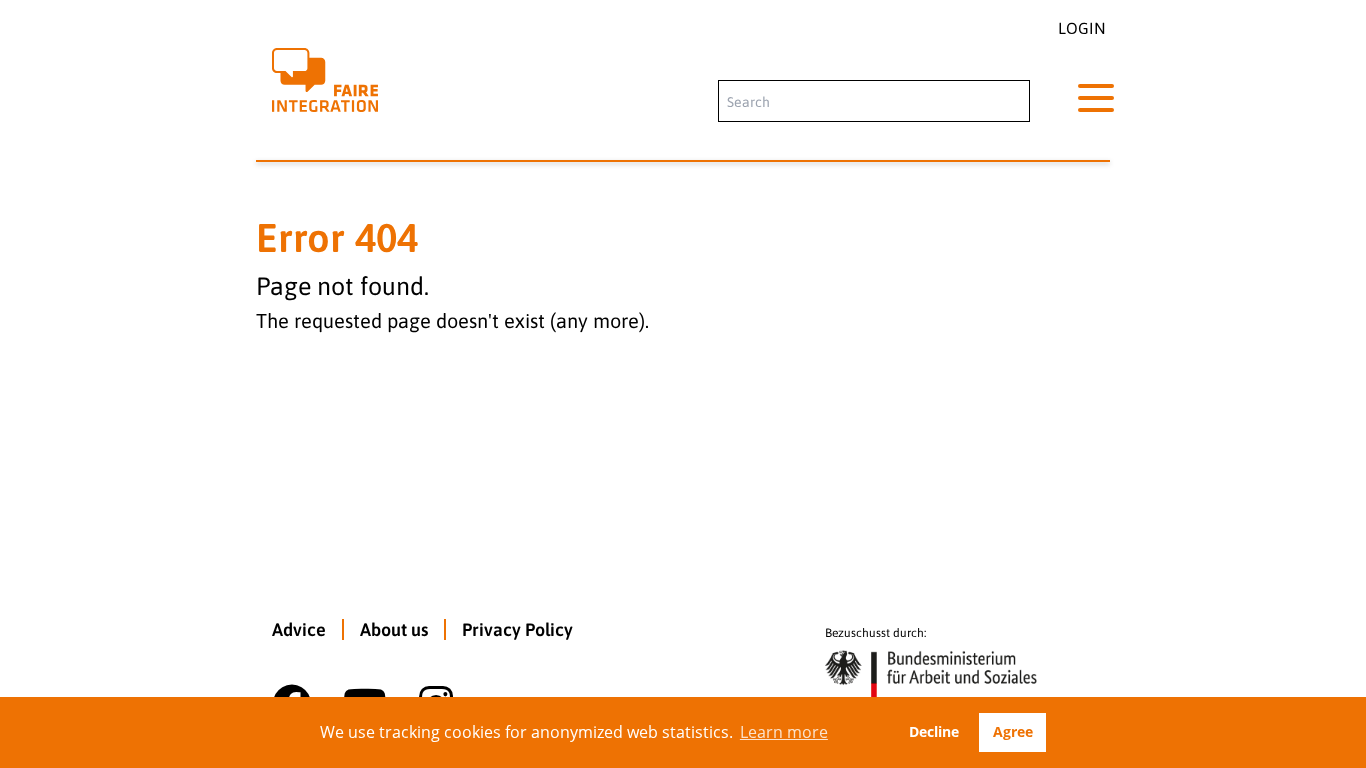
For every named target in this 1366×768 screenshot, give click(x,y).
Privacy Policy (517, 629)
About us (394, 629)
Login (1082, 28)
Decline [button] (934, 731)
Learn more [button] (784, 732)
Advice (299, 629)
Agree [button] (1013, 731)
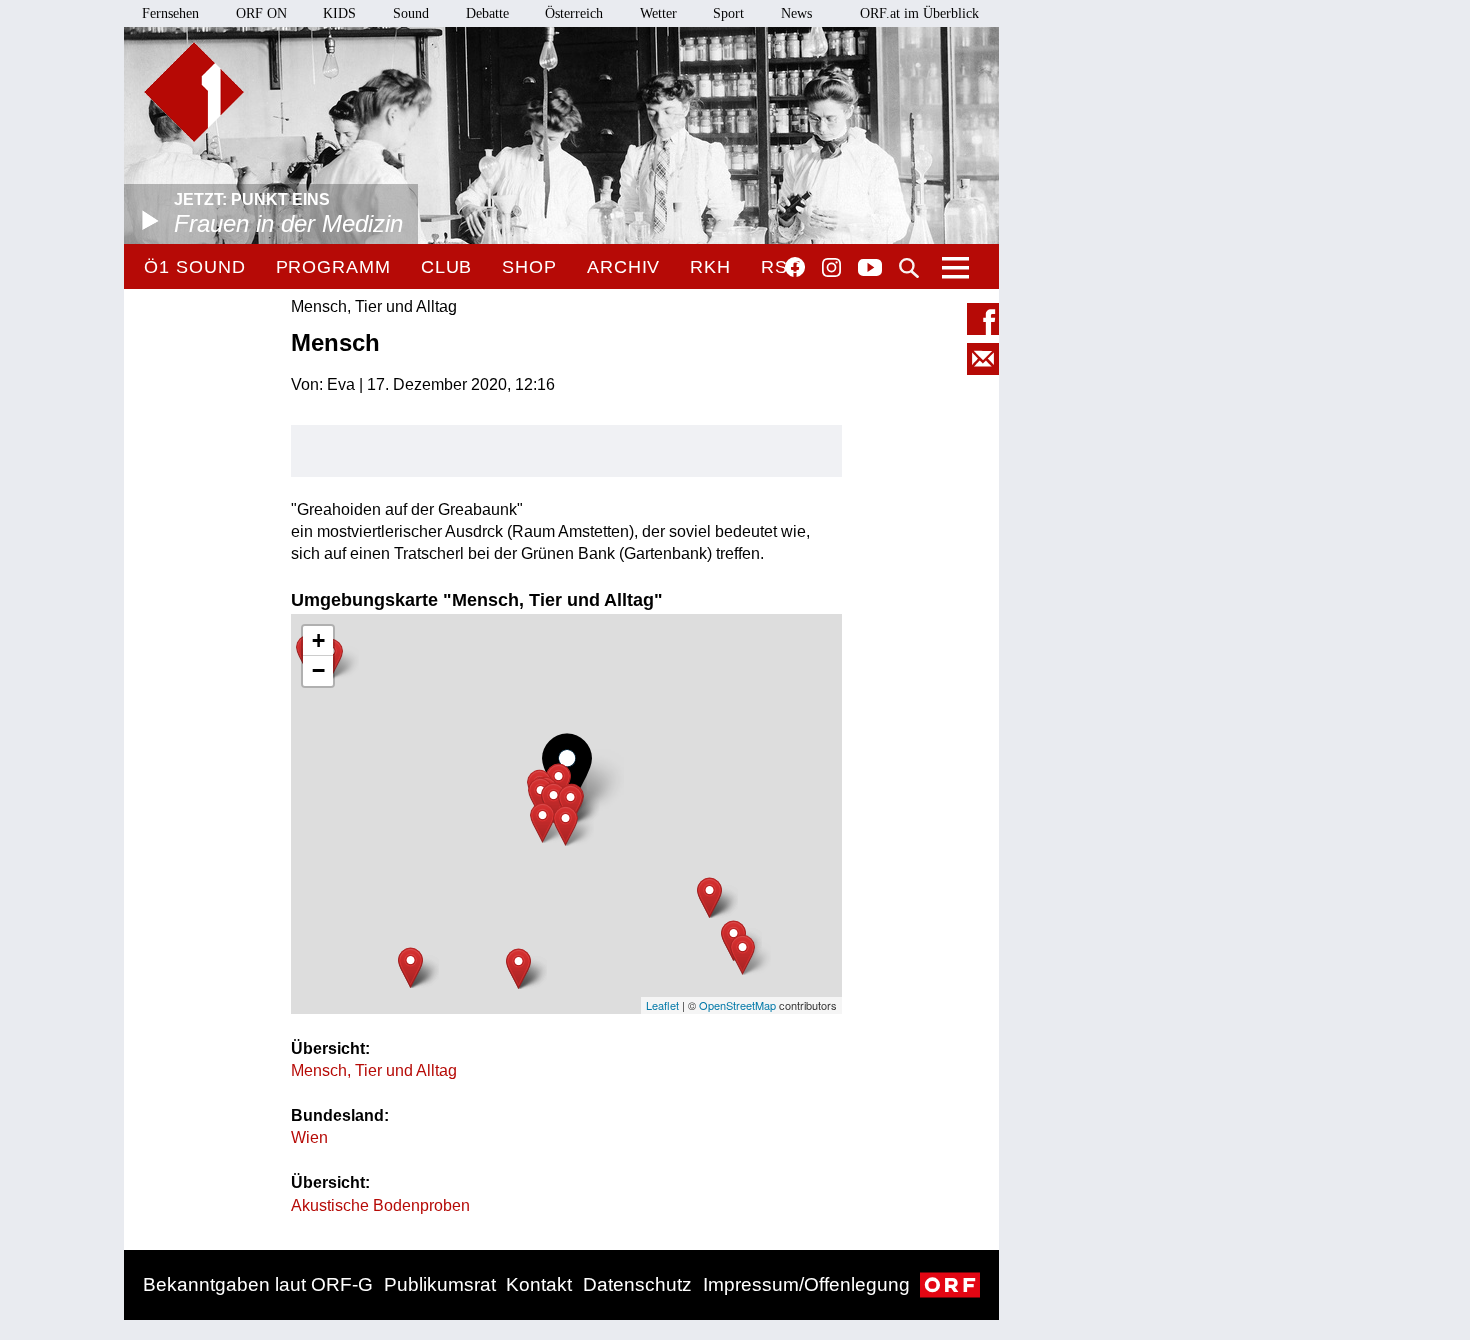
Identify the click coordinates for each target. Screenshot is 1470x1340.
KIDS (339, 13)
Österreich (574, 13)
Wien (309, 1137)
...
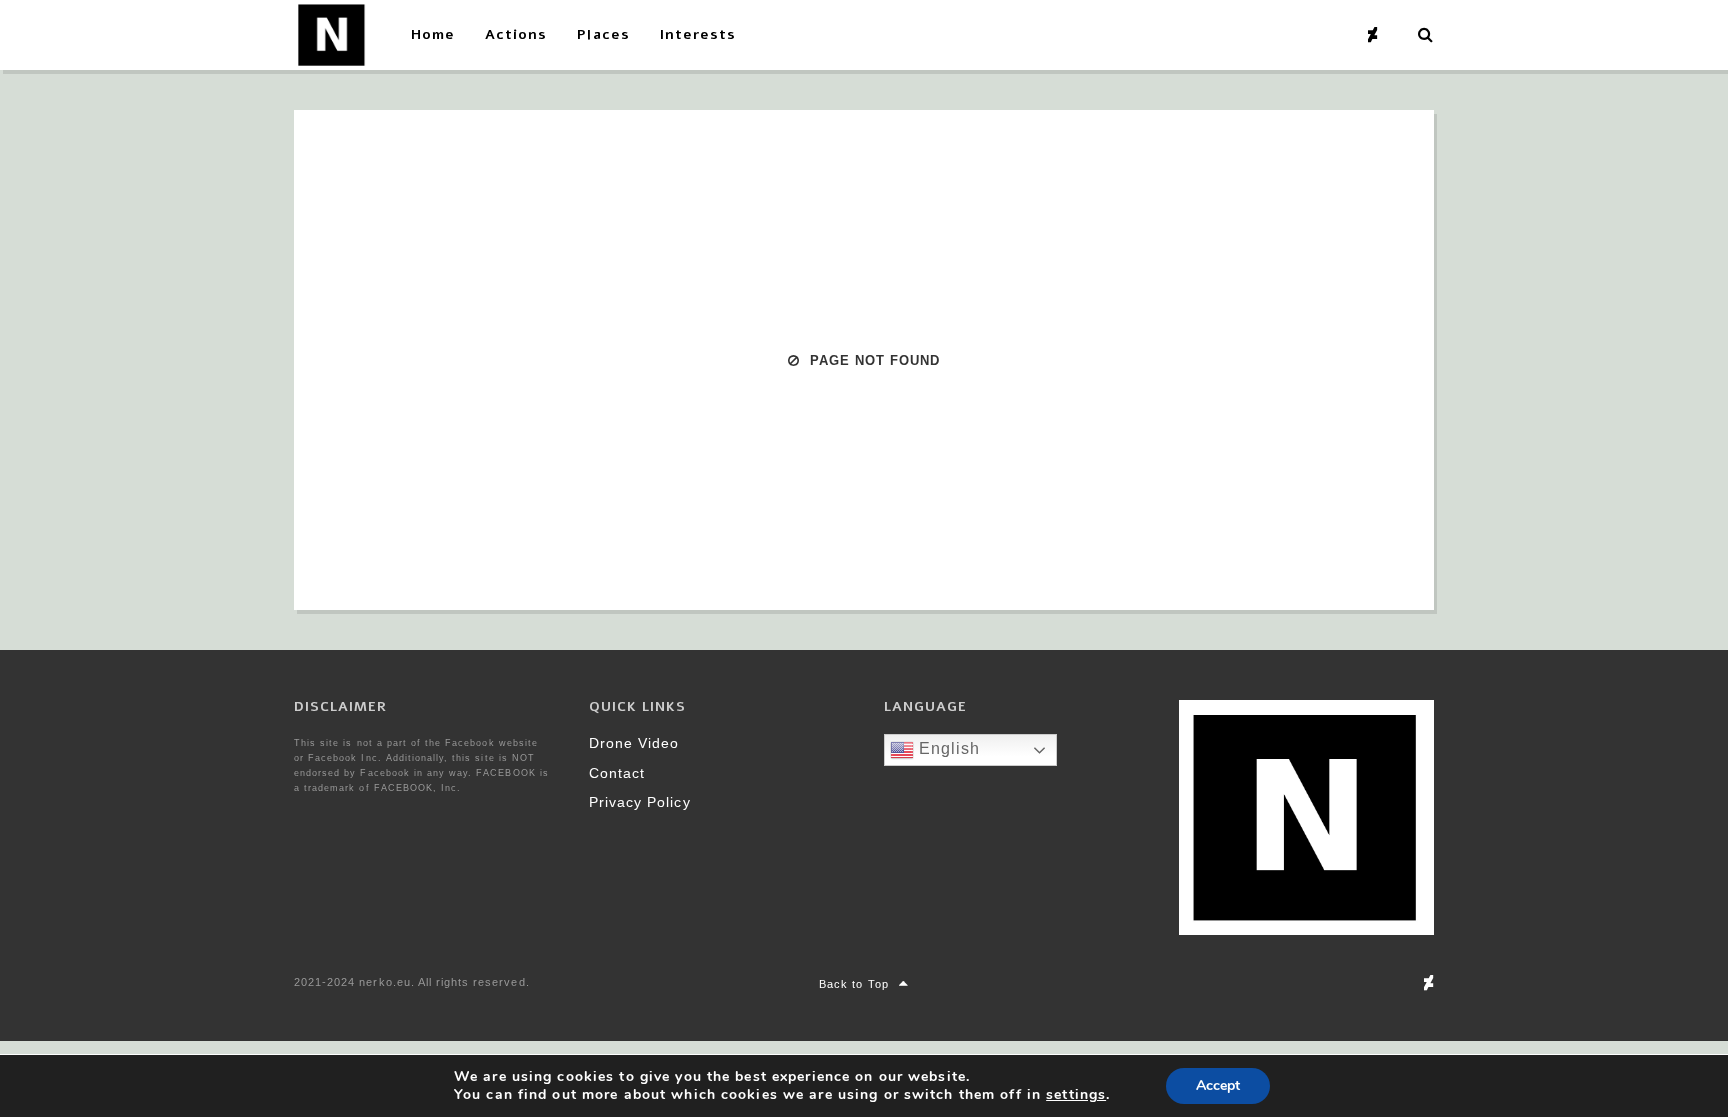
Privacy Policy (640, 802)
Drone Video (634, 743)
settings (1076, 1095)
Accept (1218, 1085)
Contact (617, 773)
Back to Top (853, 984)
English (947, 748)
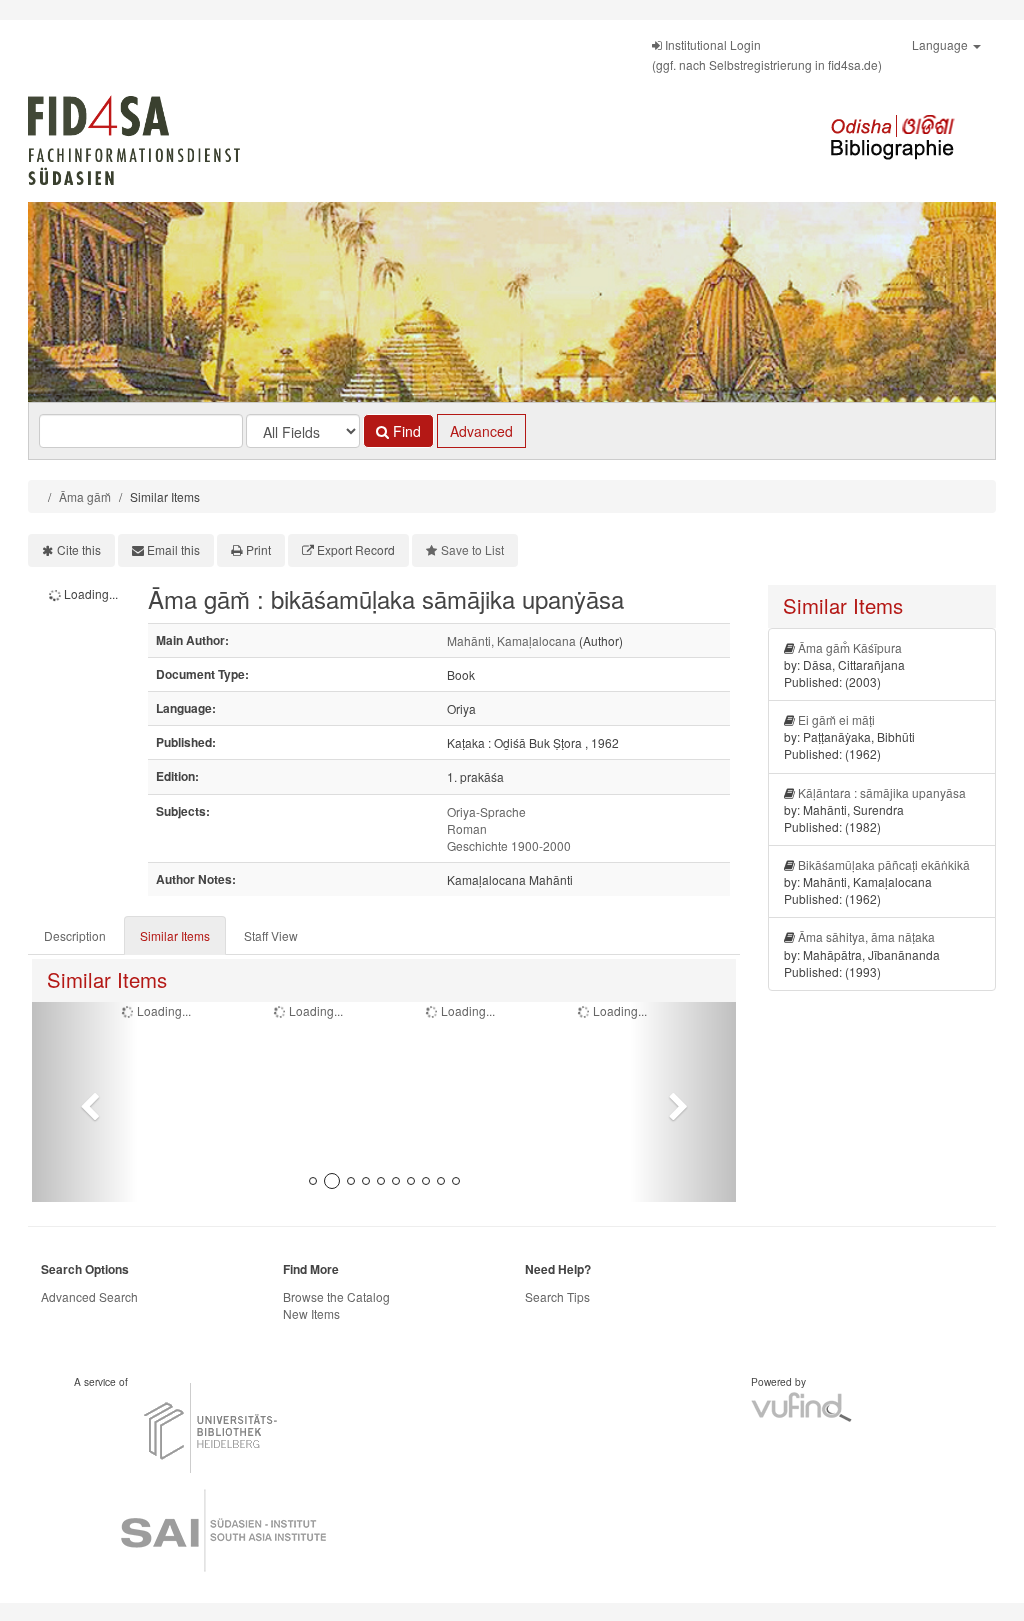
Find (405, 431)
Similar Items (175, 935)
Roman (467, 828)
==
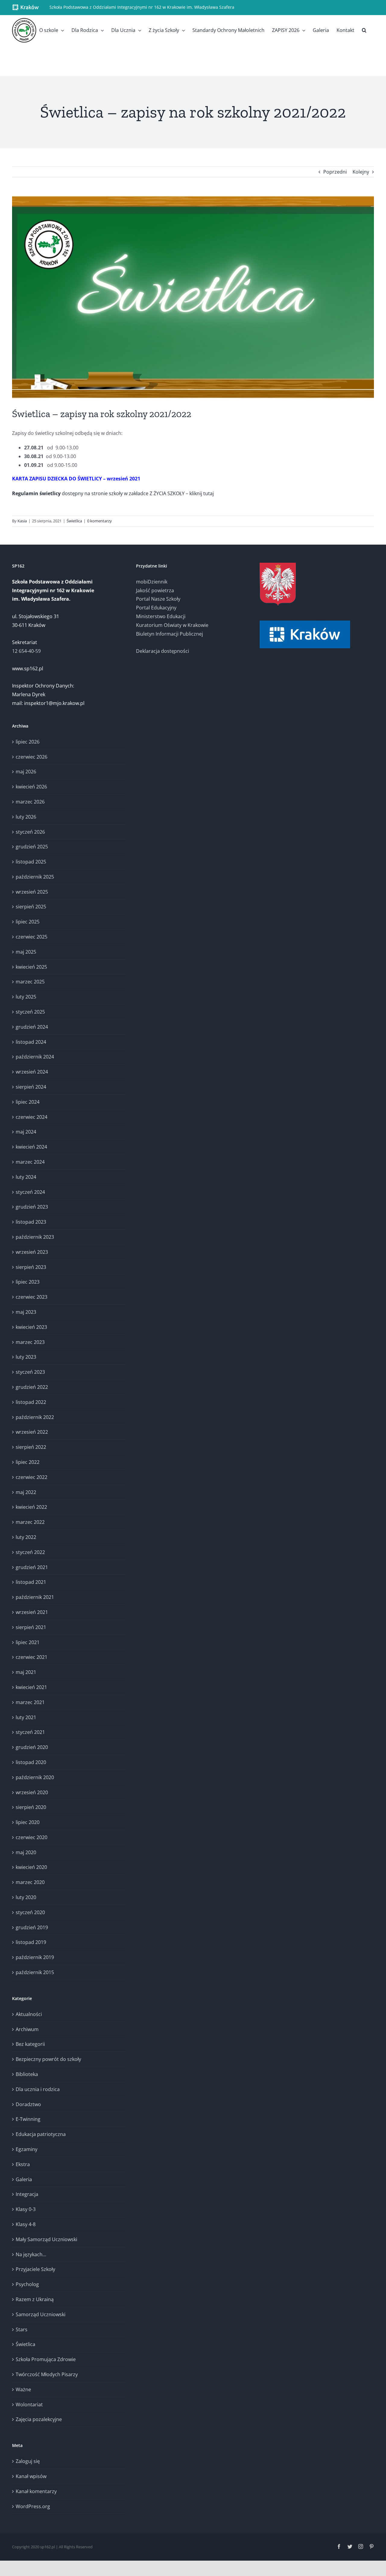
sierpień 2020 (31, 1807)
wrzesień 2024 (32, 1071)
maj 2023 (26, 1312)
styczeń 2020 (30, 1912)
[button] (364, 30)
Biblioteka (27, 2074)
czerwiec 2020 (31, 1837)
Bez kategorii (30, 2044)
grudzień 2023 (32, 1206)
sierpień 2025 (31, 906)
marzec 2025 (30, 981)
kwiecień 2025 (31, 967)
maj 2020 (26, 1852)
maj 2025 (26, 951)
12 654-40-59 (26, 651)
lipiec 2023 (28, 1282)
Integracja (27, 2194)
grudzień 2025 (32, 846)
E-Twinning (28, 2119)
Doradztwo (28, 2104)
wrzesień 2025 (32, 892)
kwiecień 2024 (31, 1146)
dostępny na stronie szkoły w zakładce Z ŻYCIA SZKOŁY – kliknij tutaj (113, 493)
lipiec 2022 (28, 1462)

▶ **TASK INSTRUCTIONS**: Output exactly the lines above, from the line with "For every named" to the line with "Wien (309, 1137)", both included; skip the pictures.

▶ **SOLUTION FOR THIS TASK**:
For every named target in this 1366×768 screenshot, give click(x,y).
Privacy Policy (517, 629)
About us (394, 629)
Login (1082, 28)
Decline [button] (934, 731)
Learn more [button] (784, 732)
Advice (299, 629)
Agree [button] (1013, 731)
Identify the click coordinates for each target. Screenshot is 1470x1340.
KIDS (339, 13)
Österreich (574, 13)
Wien (309, 1137)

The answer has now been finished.